Buoni risultati nella cura dell'artrite reumatoide si ottengono dalla combinazione di cure e fisioterapia (ma praticata con assiduità solo da 1 paziente su 4), sia a livello clinico che nella percezione del paziente, con ricadute positive sul rallentamento dell'evoluzione della malattia (43%), la diminuzione del dolore (43%), un miglioramento dello stato complessivo di salute (31%), contro un 8% di pazienti che non hanno alcun giovamento dai trattamenti. Nuove speranze per questa malattia sono oggi correlate a cure con effetto antinfiammatorio a base di cortisone a rilascio notturno programmato che possono aiutare ad alleviare la rigidità articolare mattutina ed il dolore cronico.
"Vi è la diffusa ed errata convinzione - ha spiegato la presidente di O.N.D.A., Francesca Marzagora - che l'artrite reumatoide colpisca soltanto la popolazione fra i 51 e i 70 anni o addirittura solo gli ultrasettantenni. In realtà essa si estende già a partire dai 35 anni, con picchi fra 40 e i 60 anni, ma non ne sono esclusi neanche i giovani e i bambini molto piccoli.
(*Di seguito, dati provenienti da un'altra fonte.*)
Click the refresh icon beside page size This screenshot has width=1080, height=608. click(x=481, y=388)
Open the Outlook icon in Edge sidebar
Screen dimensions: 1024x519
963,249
Da qui l'esigenza di contrastare non soltanto lo sviluppo della malattia, ma anche di far fronte al dolore e alla rigidità mattutina con terapie innovative e mirate al miglioramento della qualità di vita".
"Il messaggio che scaturisce forte e chiaro - ha aggiunto Giovanni Minisola, Presidente della Società Italiana di Reumatologia e Primario Reumatologo presso l'Ospedale di Alta Specializzazione 'San Camillo' di Roma - è che esiste tra gli interessati piena consapevolezza del problema e che è vivo il desiderio di una soluzione. La soluzione oggi può essere trovata individuando le vie farmacologiche più appropriate, al fine di evitare la limitazione funzionale, di combattere le deformità articolari e di controllare i sintomi nel modo migliore. Resta prioritaria la diagnosi precoce fin dai primi campanelli di allarme e la somministrazione tempestiva dei farmaci necessari".